Experimental and Computational analysis for linking infection dynamics and lung pathology in COVID-19 (ExComPat-COVID19)

The infection dynamics of SARS-CoV-2 within the lung and its association with disease progression is still incompletely understood. To which extent viral replication kinetics and virus-associated tissue pathology determine patient outcome remains an open question that is of urgent importance to advise effective treatment strategies. In this project, we will combine experimental data of lung organoids with detailed mathematical and computational models to assess SARS-CoV-2 infection kinetics under physiologically relevant conditions. By integrating spatially-resolved microscopy images with time course infection data of SARS-CoV-2 in lung organoids by mathematical analyses we will be able to quantify key parameters governing viral replication and spread, and their association with pathological changes. Extending the computational model to extrapolate infection dynamics within a human lung, we will be able to relate observed viral load kinetics in SARS-CoV-2 infected patients to expected tissue pathology and disease progression.

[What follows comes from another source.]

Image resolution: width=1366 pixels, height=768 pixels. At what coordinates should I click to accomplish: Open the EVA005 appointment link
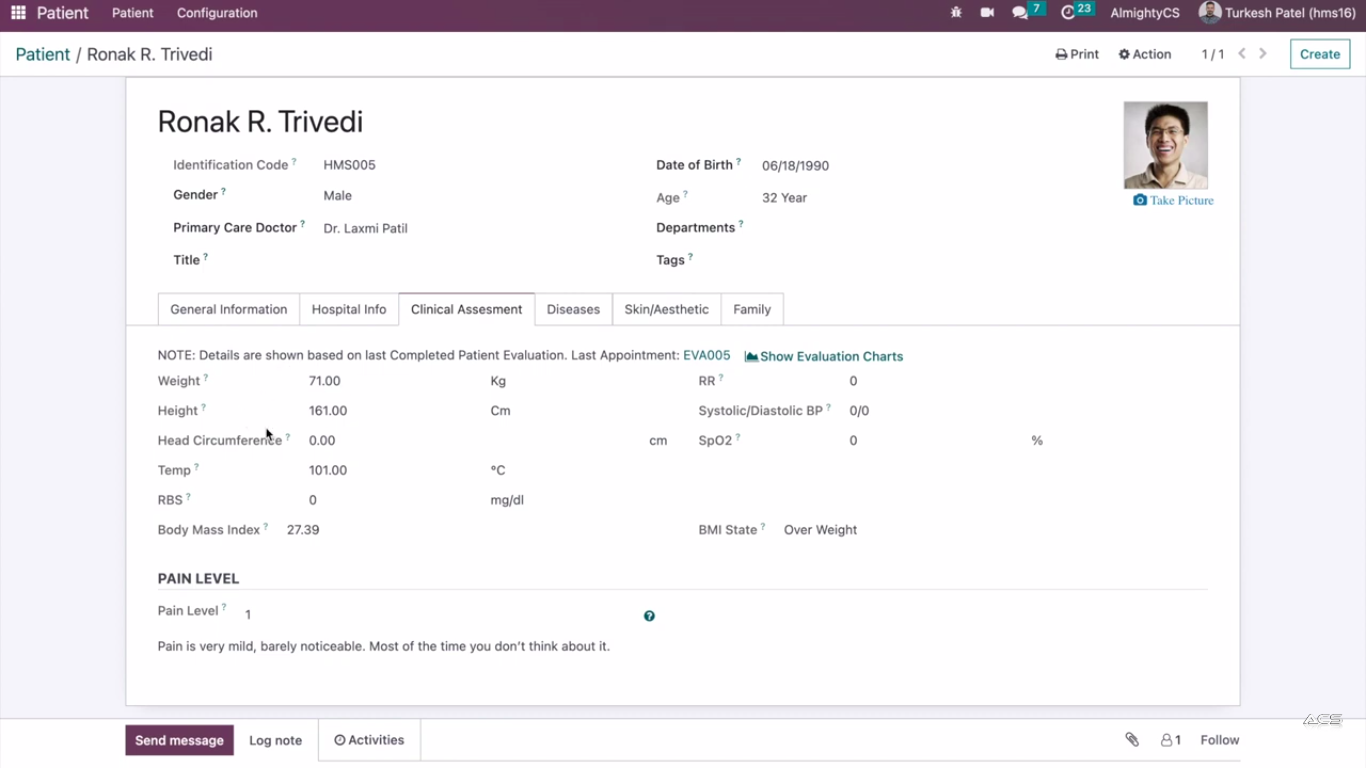point(706,356)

This will help to assess the significance of viral load levels for associated lung pathology during infection. Our interdisciplinary approach will improve our understanding of SARS-CoV-2 replication and spread within lung tissue and its association with disease progression. Furthermore, the inferred computational model provides a tool to test the efficacy of antiviral therapies and represents a first step towards a mechanistic model of infection progression within tissue that could improve our understanding of individual patient outcome.